Illinois residents will approach estate planning with different levels of knowledge and experience. While planning out the future of their estate is a breeze for some people, for others, the steps and terminology involved will seem daunting to figure out. Fortunately, you can rely on the expertise of a qualified estate planner to get you through the process, but pitfalls may remain if you are not careful.

Forbes explains that a professional estate planner can take you through the process of setting up your plans to pass your estate along to your heirs. Basically, you do not have to come up with each step yourself. The job of the planner is to compose a plan that fulfills all of your needs. When the overall plan is ready, you would then sign off on it.

Problems arise if you fail to comprehend what the planner is telling you. It is not unheard of for individuals to sign documents that they do not understand. They rely on the expertise of the planner to carry them through the process. A failure to understand their own estate plan, however, can cause people to neglect key steps in the plan.
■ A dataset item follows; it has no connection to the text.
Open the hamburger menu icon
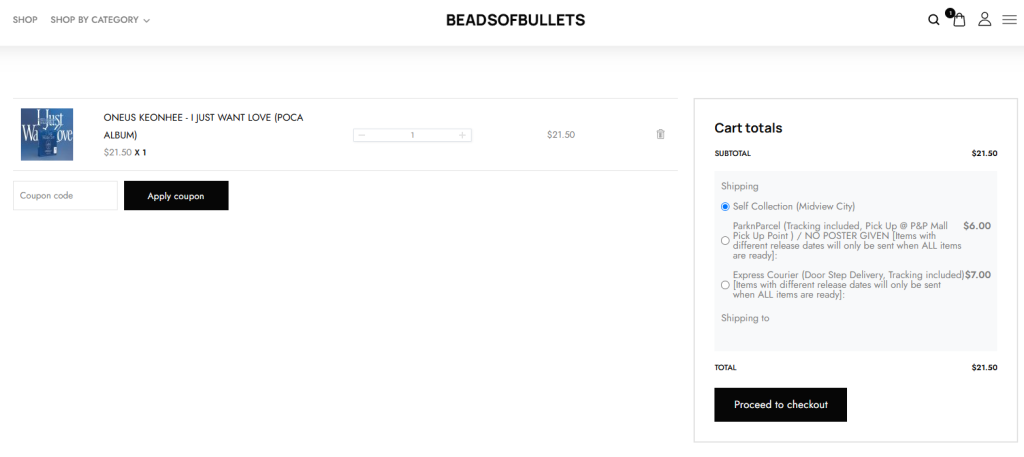1024x457 pixels. pyautogui.click(x=1009, y=19)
For instance, you might not understand that you need to keep on top of beneficiary designations. If you have previously named a beneficiary on your retirement account or your life insurance policy but have recently listed a different beneficiary on your will, the person named in your will is still unlikely to receive the assets you wish to pass on. The reason is because beneficiary designations on financial accounts will almost always trump the wishes of a will.
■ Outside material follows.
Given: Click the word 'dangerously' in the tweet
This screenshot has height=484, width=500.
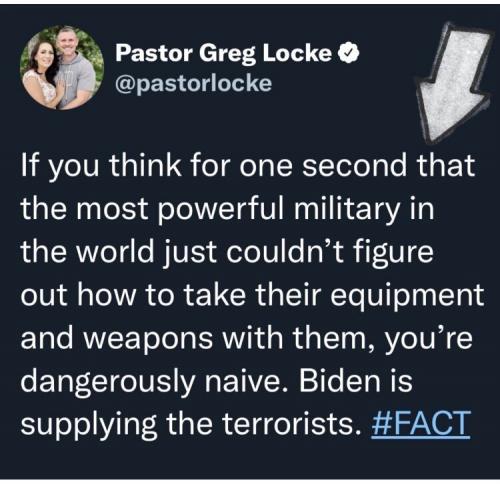Looking at the screenshot, I should 107,382.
To avoid needless confusion, you may have to spend more time with an estate planner before you sign the documents. Ask questions and have the planner explain aspects that you do not understand. Additionally, taking notes during meetings can help you retain important information and contribute to better decision making after the meetings are over. These notes can also help you remember key facts months or years later.

Because estate planning varies from person to person, this article should not be considered legal advice. It is only written to provide educational benefit to readers about estate planning topics.